Les pouvoirs publics vont trouver une
solution la Nouvelle Economie Politique (NEP). L’objectif est de donner
plus d’importance économique aux Buniputras, et on vise en 1990 que 30% du capital industriel malais tombe
dans les mains de cette ethnie majoritaire. Cette politique économique va
imprégner toutes les mesures économiques de cette époque.
On
va donc créer des entreprises publiques qui seront ensuite privatisées et
vendues à des Buniputras. On créer donc de toutes pièces de grandes entreprises
publiques durant cette période. Du coup,
le gouvernement est donc très impliqué dans la conduite de la stratégie
économique. Cette création est favorisée par l’exploitation des ressources
naturelles. Ces ressources conduisent donc à une industrialisation. L’État va donc
intervenir de manière insistante envers l’industrie lourde, notamment en
développant une industrie automobile internationale dont le fleuron est la
voiture Proton. On a donc dans l’idée d’avoir une voiture nationale qui demande
d’être particulièrement protectionniste pour éviter la concurrence des voitures
étrangères. Cette stratégie industrielle semble assez mal comprise :
développer une voiture nationale dans un petit pays quand des concurrents
énormes sont partout dans le monde. On
voit donc le volontarisme et l’interventionnisme du pays, même si n’est pas
toujours très bien pensé. Le représentant de cette économie c’est le Docteur M, Mr.
Mahathir.
Un autre aspect de
la Malaisie fut celui d’avoir une économie reposant sur les IDE par la création
de ZES dont la
première se fit sur la péninsule de Paylang (???) avec pour axe principal
l’installation d’entreprises spécialisées dans l’électronique (Texas
instrument) qu’ils jugeaient comme axe porteur.

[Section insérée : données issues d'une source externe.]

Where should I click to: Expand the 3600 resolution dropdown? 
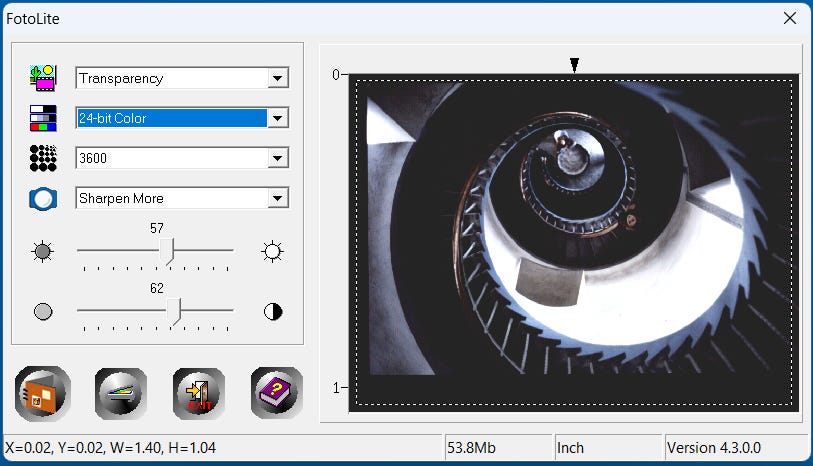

On a donc un accueil favorable
aux IDE tout en ayant une vision claire et d’avenir dans certains secteurs. Ce qui a compliqué l’ouverture aux IDE fut
la NEP. Les investisseurs étrangers devaient à chaque fois faire des joint ventures avec des Buniputras.
Après l’automobile
qui fut un certain échec, la Malaisie a encouragé d’autres activités :
l’électronique puis dans les années 1990 avec
le « super couloir multimédia ». De nouveau imposé par les pouvoirs publics, ce
projet doit relier Kuala Lumpur à l’aéroport international et y sont
accueillies toutes les entreprises de multimédia. Le résultat de cette volonté
reste encore à démontrer, mais on voit bien de nouveau le volontarisme net.
Enfin, la Malaisie
a cherché à développer assez régulièrement ses ressources, passant de l’hévéa aux palmiers
à huile, moins exigeant en main d’œuvre. De plus, elle transforme la Malaisie
transforme elle-même son huile de palme. Elle a donc toujours cet aspect
volontariste avec des politiques qui ont une vision pour le pays que les
réalisations soient ou non un succès.
2.
L’Indonésie
Tout comme la
Malaisie, l’Indonésie a des ressources dans son sol essentiellement
pétrolières. Cette rente pétrolière fut réinvestie pour développer le reste de
l’activité industrielle notamment l’industrie manufacturière. C’est surtout
l’industrie légère qui en a bénéficié avec le textile et l’habillement.
Mais d’autres
aspects furent bien plus contestables. L’Indonésie a aussi voulu mettre en
place une industrie lourde
dans l’aéronautique qui répondait à des besoins territoriaux puisque
l’Indonésie est composée de plus de 17 000 îles. Ce développement fut mis
en place mais est tout aussi contestable que le cas malaisien pour
l’automobile. Cette politique fut très couteuse et les bénéfices restent
limités. Par la suite, l’Indonésie a tenté de développer aussi une industrie
automobile. Lancé dans le milieu des années 1990,
cela prenait place dans un mauvais contexte : de nombreuses industries
automobiles internationales existaient déjà, avec aussi des concurrents
asiatiques (Corée, …). La voiture devait s’appeler Timor en plein conflit entre
Indonésie et Timor-Leste. La politique devait surtout satisfaire des intérêts
personnels (le fils de président semble-t-il). Le gouvernement semble donc décider de la politique économique et le
gouvernement se résumait depuis 1968 au Général Suharto.
Pour le reste, la
politique économique et industrielle reste un peu limitée.